#### [EXERCISE TASKS]
(a) In the thread on the future of the universe, condense the paragraph beginning "The current consensus is" into a short bulleted list that retains its main points.
(b) According to the thread on the future of the universe, what kind of universe would a big crunch require?

#### [SOURCE TEXT]
# Future of the universe

1. Oct 26, 2014

### wolram

Some thing i have been wondering, this from wiki.

is the universe heading towards a Big Freeze, a Big Rip, a Big Crunch, or a Big Bounce? Or is it part of an infinitely recurring cyclic model?

2. Oct 26, 2014

### phinds

The current consensus is that it is headed for the big freeze. The big rip seems to have been pretty much ruled out, although I don't know that that's conclusive. All the others have been promoted by various folks at various times but don't have any empirical evidence.

3. Oct 26, 2014

### bapowell

I think we can reasonably propose that the big crunch is unlikely, because it requires a closed universe that is not vacuum-dominated. The others, bounce (as perhaps part of a cyclic model), freeze, or rip at this time are all perfectly plausible.

4. Oct 26, 2014

### Doug Huffman

The Value of the Cosmological Constant http://arxiv.org/abs/1105.3105
John D. Barrow, Douglas J. Shaw
Abstract (Submitted on 16 May 2011)
We make the cosmological constant, {\Lambda}, into a field and restrict the variations of the action with respect to it by causality. This creates an additional Einstein constraint equation. It restricts the solutions of the standard Einstein equations and is the requirement that the cosmological wave function possess a classical limit. When applied to the Friedmann metric it requires that the cosmological constant measured today, t_{U}, be {\Lambda} ~ t_{U}^(-2) ~ 10^(-122), as observed. This is the classical value of {\Lambda} that dominates the wave function of the universe. Our new field equation determines {\Lambda} in terms of other astronomically measurable quantities. Specifically, it predicts that the spatial curvature parameter of the universe is {\Omega}_{k0} \equiv -k/a_(0)^(2)H^2= -0.0055, which will be tested by Planck Satellite data. Our theory also creates a new picture of self-consistent quantum cosmological history.

#### [STORED ROWS]
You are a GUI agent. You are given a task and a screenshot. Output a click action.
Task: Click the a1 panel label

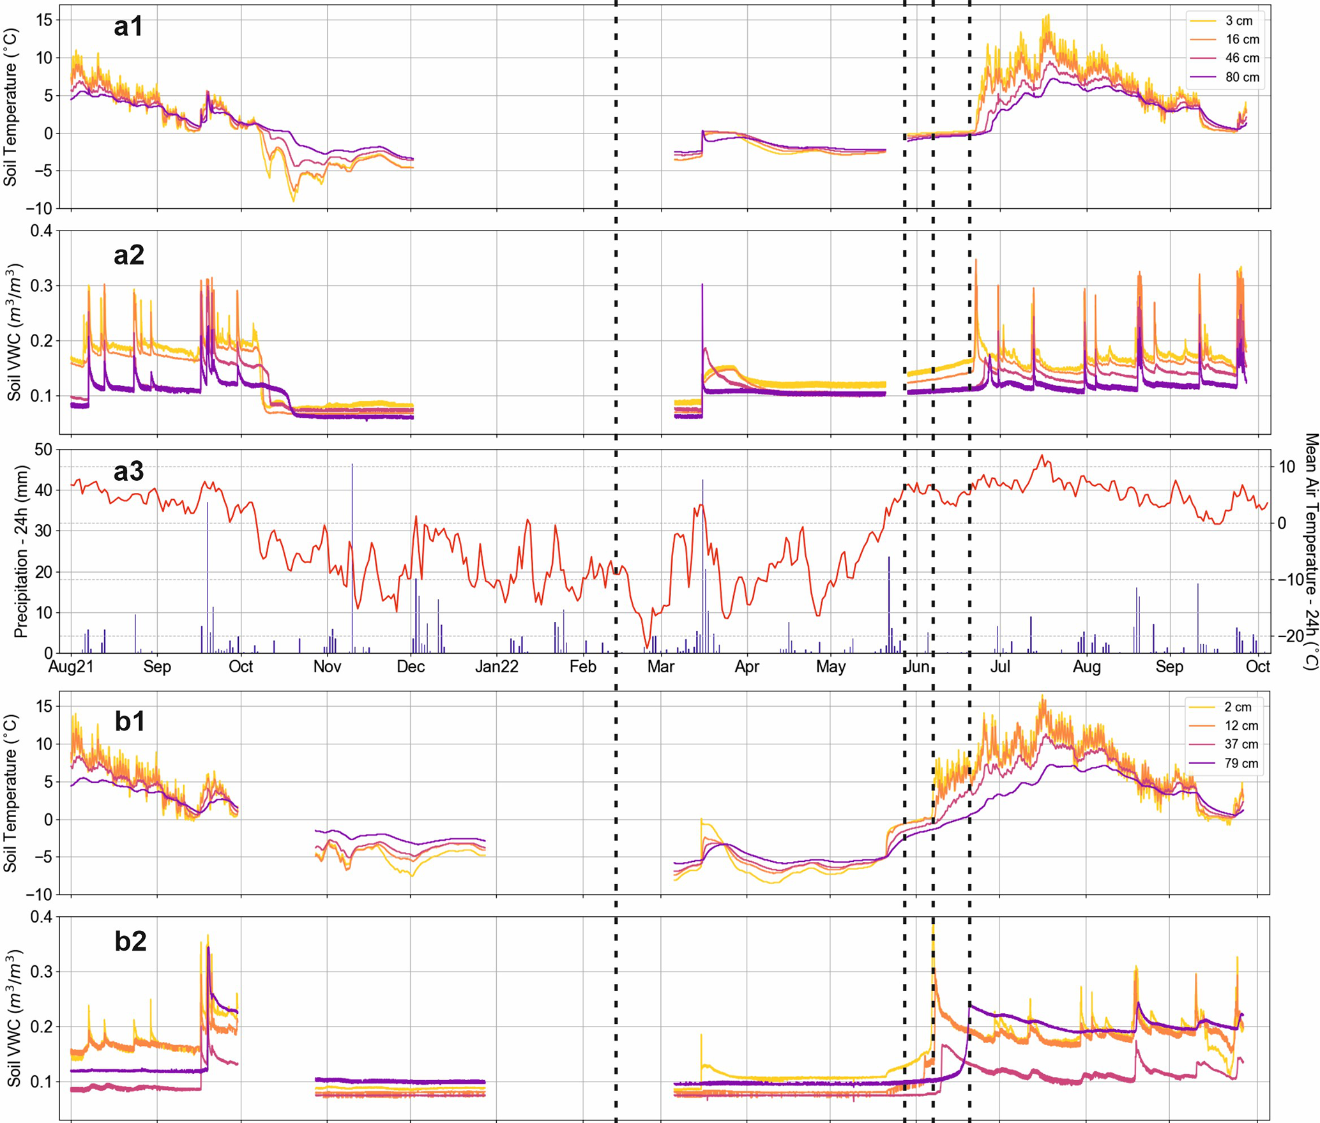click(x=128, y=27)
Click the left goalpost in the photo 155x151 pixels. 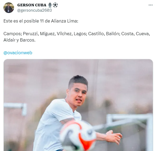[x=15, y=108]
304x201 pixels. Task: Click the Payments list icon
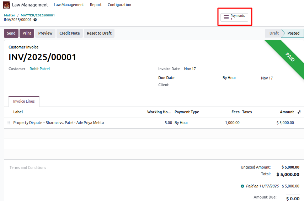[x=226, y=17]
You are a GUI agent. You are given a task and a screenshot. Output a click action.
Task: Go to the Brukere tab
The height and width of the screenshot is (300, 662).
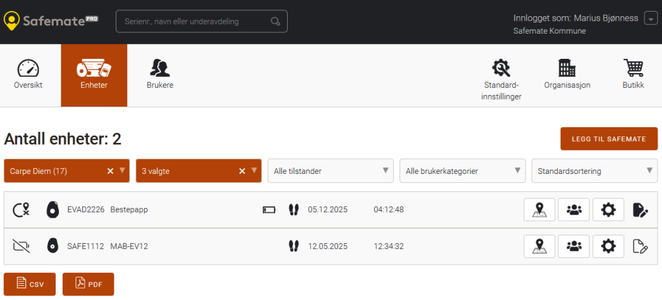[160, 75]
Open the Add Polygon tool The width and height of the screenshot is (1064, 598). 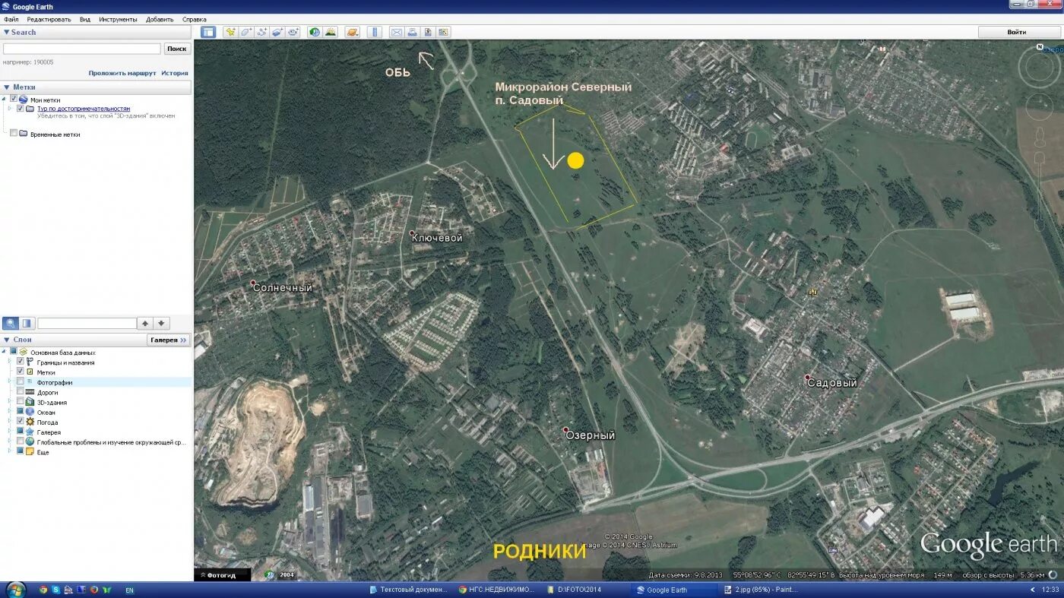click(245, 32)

#### [RESULTS BY TASK]
(a)
- The current consensus is that the universe is headed for the big freeze.
- The big rip appears largely ruled out, though perhaps not conclusively.
- The remaining scenarios have been promoted by various people at various times but lack empirical evidence.

(b) A closed universe that is not vacuum-dominated.